I felt like I had made two wonderful friends, but we also knew I had to leave the country in a few hours, and we would never see each other again. They walked me towards Checkpoint Charlie in the darkness of night. I was nervous that I might miss the time deadline. What would happen?As I stepped off the curb to cross the last street, I realized that my two friends did not. I came back and they explained they were not allowed to cross the street
As I re-entered West Berlin, the contrast was too much. I left a tightly monitored police state and entered the wild, loud nightlife of West Berlin. It almost seemed offensive knowing my friends were trapped there. The next morning, I got up and went to look at the wall. It was really too much for me to be around the wall knowing what was behind it. I decided to leave and make my way towards Denmark.

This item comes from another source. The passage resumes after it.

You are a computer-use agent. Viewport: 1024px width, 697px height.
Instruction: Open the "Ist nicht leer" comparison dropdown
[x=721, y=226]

Oddly, I found a train that left West Berlin and went through East Germany. While on the train I was woken up by severe East German Police. They looked under the cushions in my seat and pulled out anewspaper and shouted at me. I have no idea what they were thinking but eventually they left me alone. The train went to the border of East Germany on the North Sea. The train actually went on to a boat especially designed for trains. I believe it traveled from Warnemunde to Gedser or vice versa. On the other side we would go back on train tracks and go to Copenhagen.